Simply requiring users to type the email address/credentials before receiving the SMS would solve the problem.

I have contacted support and though Yahoo! said their engineers have been informed they haven't fixed this so far. How should we get them to fix this? Petitions?

9 comments

[ 2.5 ms ] story [ 33.7 ms ] thread
Today I learned, people still use Yahoo for their email provider.
Thanks for your comment. People don't anymore?
> How should we get them to fix this? Petitions?

Nah, you're doing a full disclosure right here and now; so they better hurry up and fix that.

Else, you can cancel your Yahoo account and go somewhere more security-focused (Protonmail?).

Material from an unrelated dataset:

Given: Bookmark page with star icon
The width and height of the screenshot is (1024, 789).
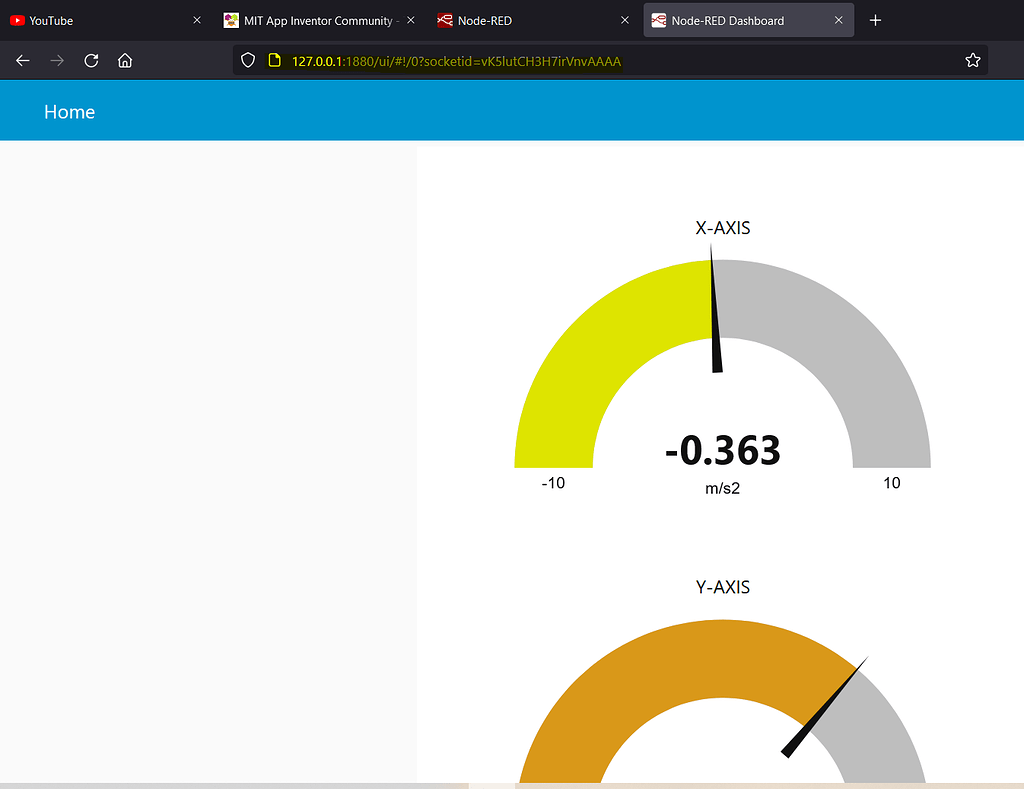Looking at the screenshot, I should pyautogui.click(x=972, y=61).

It is a significant issue which I think needs to be fixed. Thanks for your comment!
It is a general issue with recycled mobile phone numbers. Ideally, these numbers should not be recycled.

I would love to see some stats on how many numbers are really abandoned per year.

Some mobile operators make it expensive to keep a prepaid number if you do not make big use of it.

I believe that many SIM card providers recycle numbers that have been inactive for 12-24 months. Yahoo! needs to fix this issue, in any case. Thanks for your comment.
The solution is simple. It is to simply require users to type the email address/credentials before receiving the SMS and it would solve the problem.
Can you please help me to ask Yahoo! to change this?